While Roaring Fork Schools boasts 95% staff satisfaction and strong student outcomes, the district faces the financial reality of sustaining these achievements through future bond measures and general fund expenditures.

"95% of Roaring Fork Schools staff would recommend the district as a great place to work."
That’s the headline number from the statewide Teaching and Learning Conditions survey. It’s a high water mark for morale. But let’s look at the other side of the ledger, the one that actually hits the local wallet and the local commute.
Superintendent Dr. David O’Connor is framing the end of the school year as a "season of celebration." He’s pointing to 437 seniors graduating across four high schools this weekend. He’s highlighting 66 students who earned the Seal of Biliteracy. He’s noting seven students who achieved the Seal of Climate Literacy. It’s a lot of shiny awards. It’s a lot of good press.
But here is what the column doesn’t explicitly tie to the bottom line: none of this happens without money. And not just any money. Taxpayer money. Bond money. State funding that locals pay into every time they buy gas or get their property assessed.

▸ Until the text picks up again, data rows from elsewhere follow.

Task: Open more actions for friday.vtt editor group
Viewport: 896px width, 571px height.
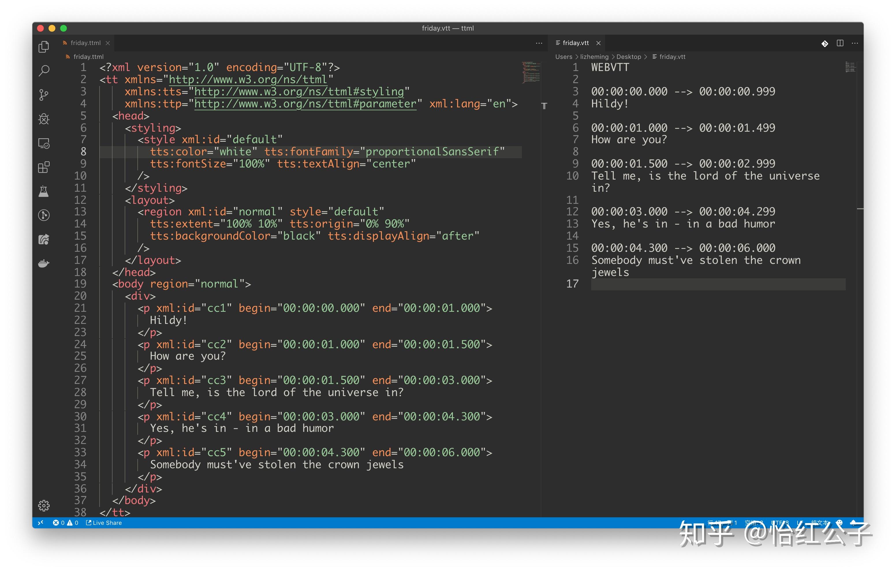Action: 855,44
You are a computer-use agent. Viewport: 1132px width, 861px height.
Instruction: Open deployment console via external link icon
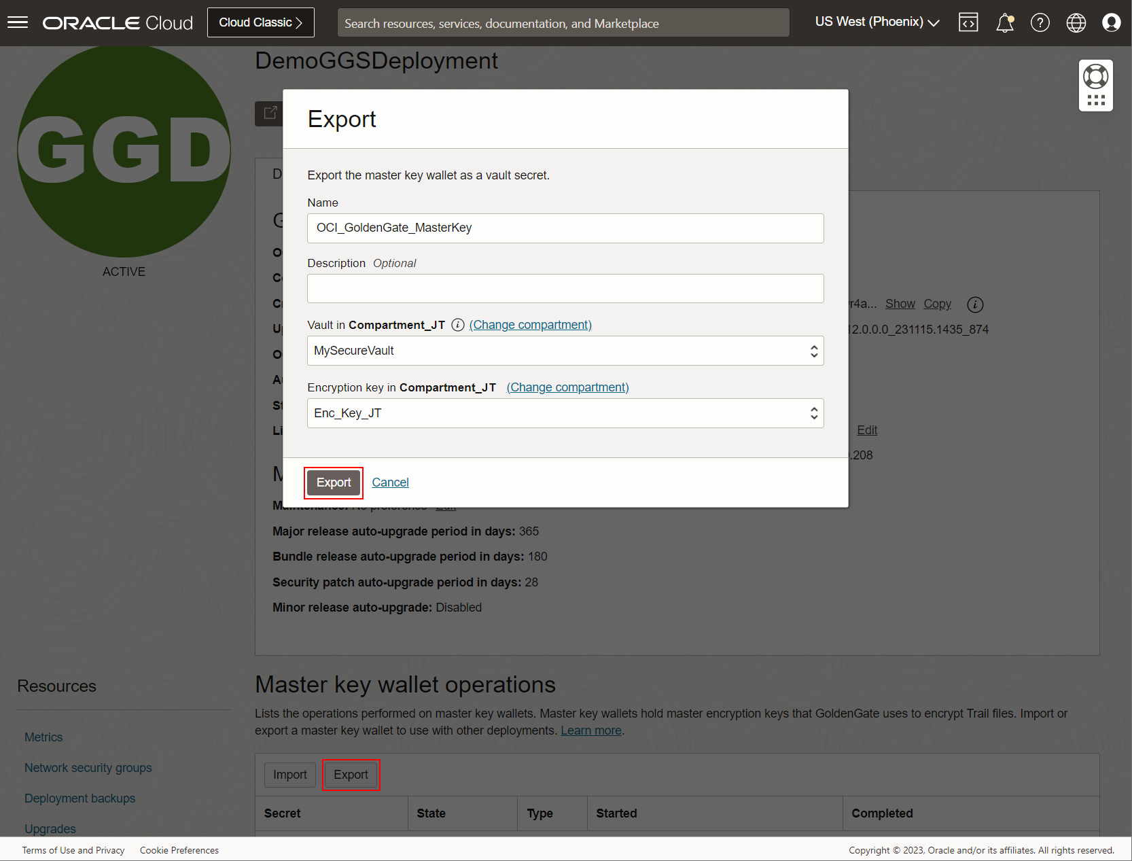pos(270,113)
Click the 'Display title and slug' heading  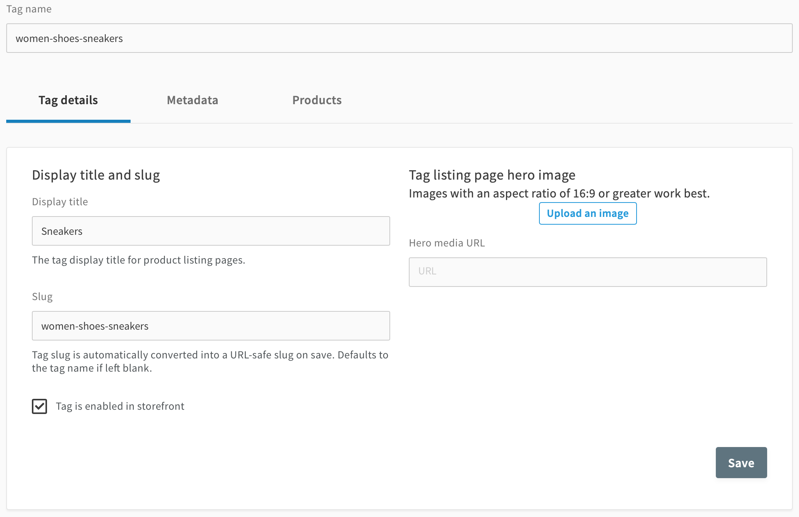[96, 175]
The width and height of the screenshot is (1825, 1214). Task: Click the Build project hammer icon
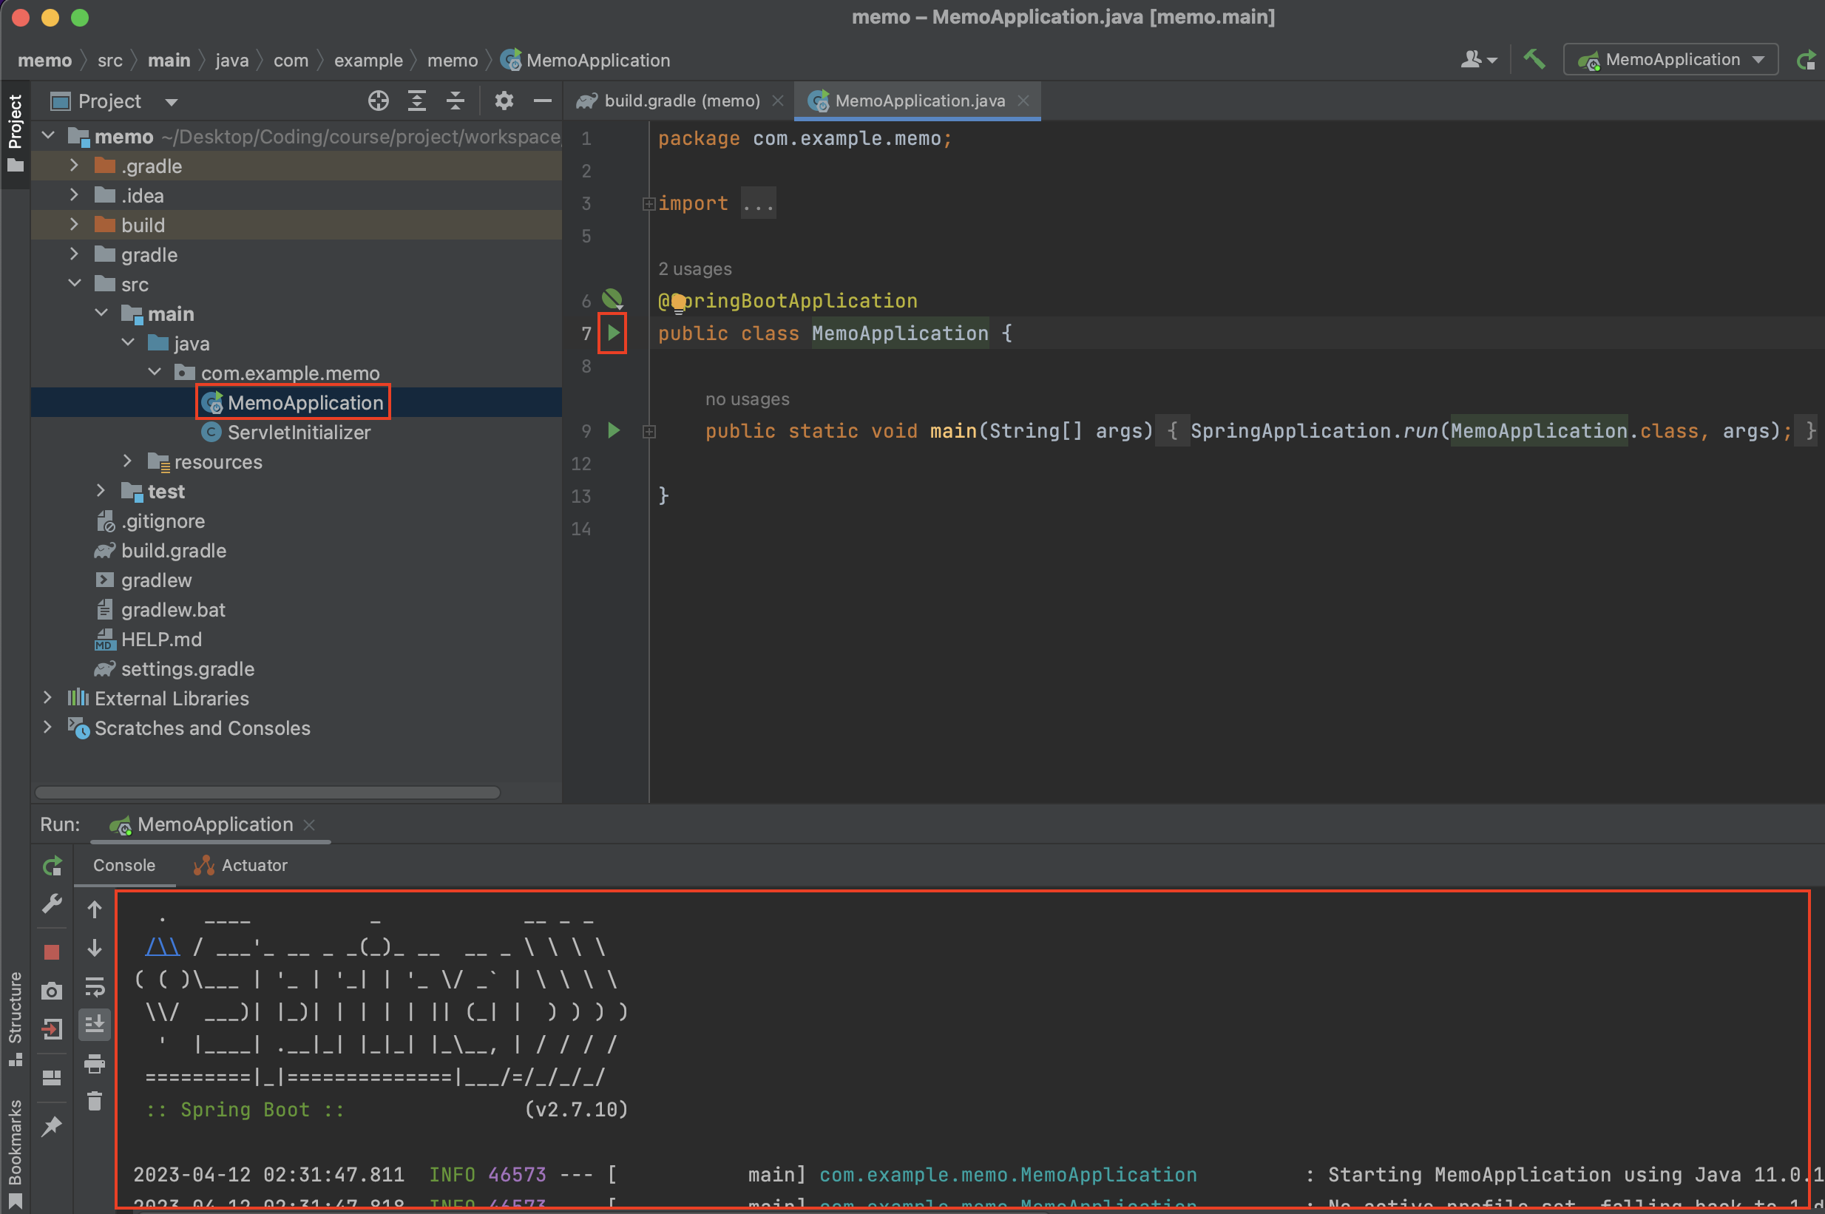coord(1533,60)
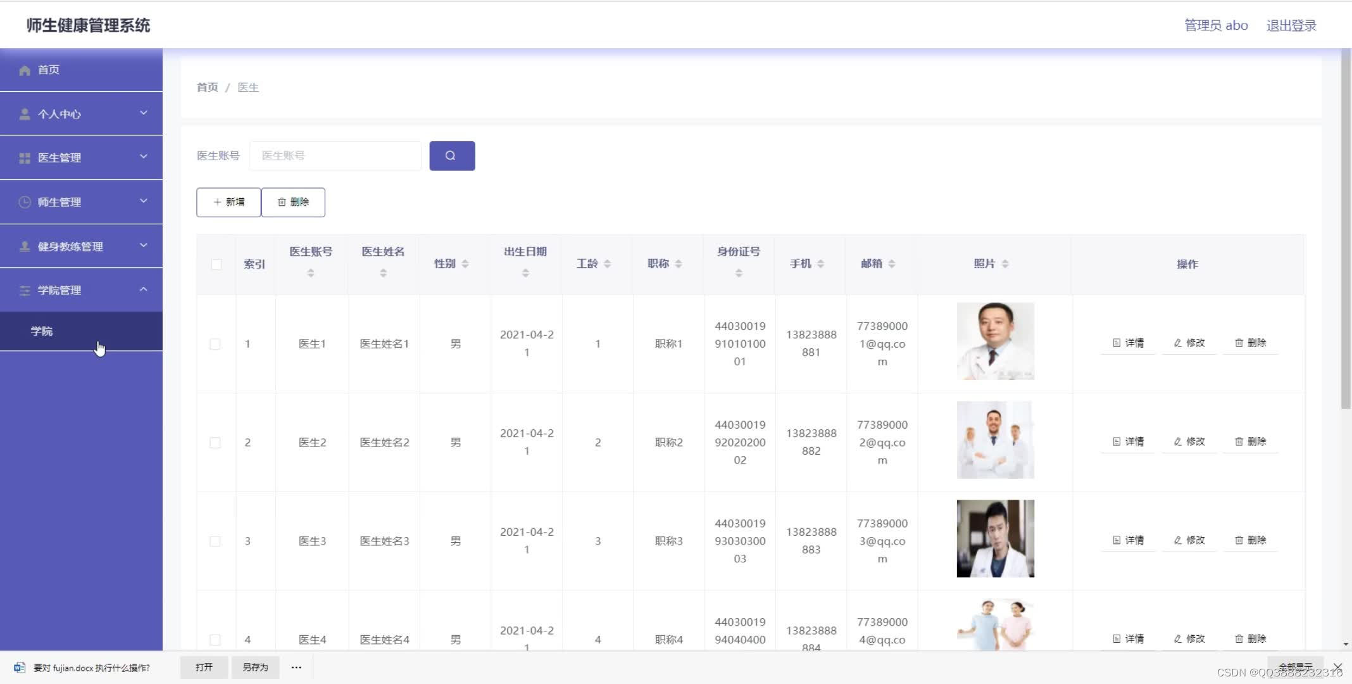
Task: Click the plus icon on 新增
Action: click(216, 201)
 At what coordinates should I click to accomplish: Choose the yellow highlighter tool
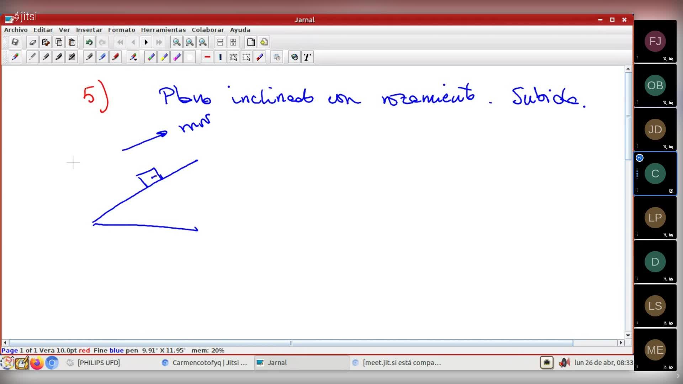point(164,57)
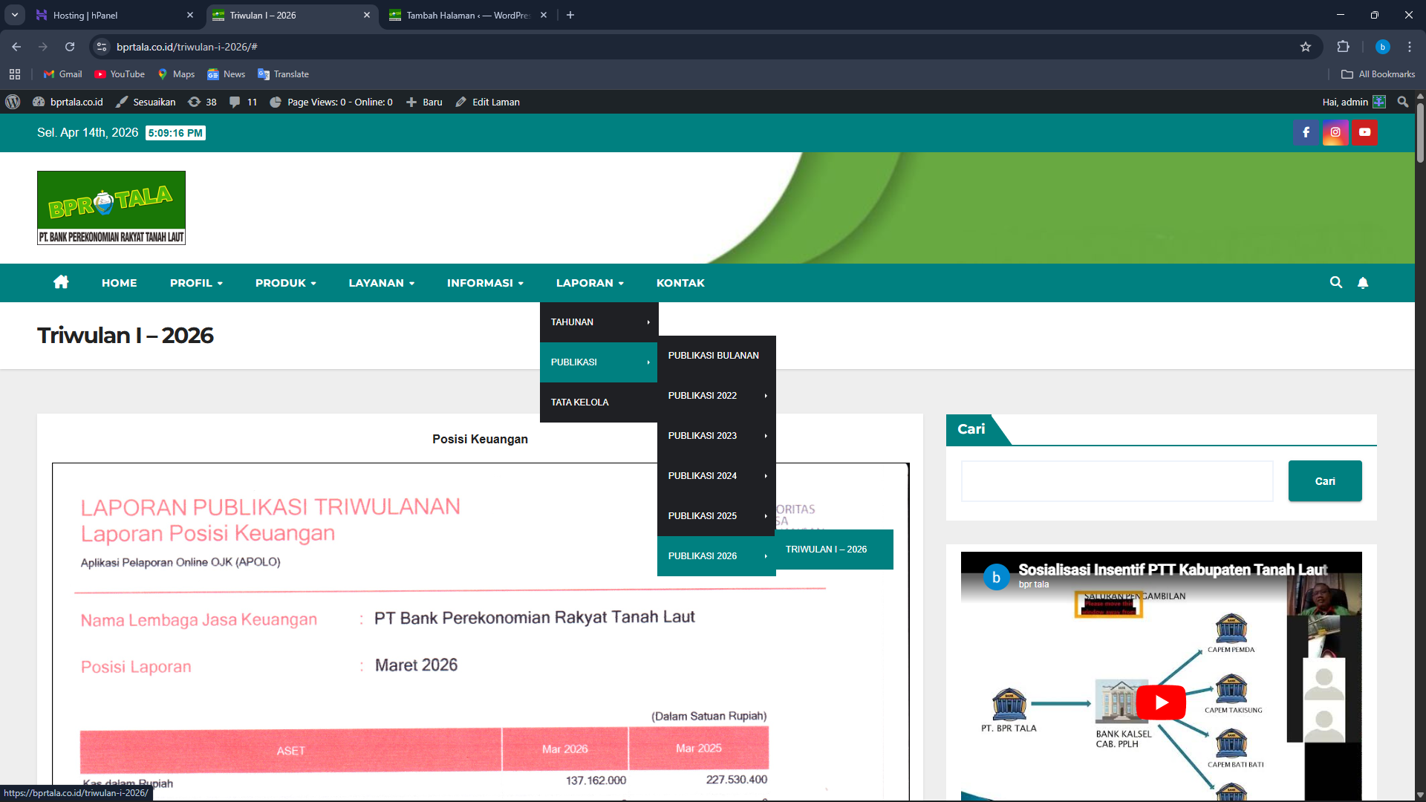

Let’s do the math on the human capital. If you have 95% of staff recommending the district, that implies retention. Retention means you aren’t constantly spending recruitment budgets to replace teachers who quit for better pay elsewhere in the state. That is a cost savings. It’s not a headline-grabber, but it stabilizes the budget.
The district reports favorable responses ranging from 81% to 92% in the Panorama Family Survey. 92% of families agree with expectations for effort and achievement. That is the highest rating since the survey began in 2019. On paper, that suggests the community is buying into the product. When the community buys in, they’re more likely to vote for bond measures. And bond measures are how we pay for the physical infrastructure that keeps the lights on and the buses running.
Consider the bilingual program at Riverview School. The first cohort of the full K-8 dual-language program is moving on to high school. They started this journey nearly a decade ago. That’s a long-term investment in curriculum development, teacher training, and materials. It’s not a one-off purchase. It’s a sustained operational cost embedded in the annual budget.
The "unique traditions" O’Connor mentions? Those are bankrolled by the general fund. The rigorous academic programs? Financed by the general fund. The military and workforce pathways for graduates? Covered by the general fund.
The district is celebrating a "season of celebration." But for the folks in the valley, the real story is whether this positive sentiment translates into political will when the next bond election comes around. If 95% of staff are happy and 92% of families are satisfied, the district has a strong argument for increased funding. The question is whether that satisfaction is enough to overcome the sticker shock of rising property taxes or new levies.
The data shows the system is working. The students are graduating. The teachers are staying. The parents are happy. The next step is ensuring that the financial engine keeping all this running doesn’t stall out under the weight of its own success. The celebration is fine. The bill is due.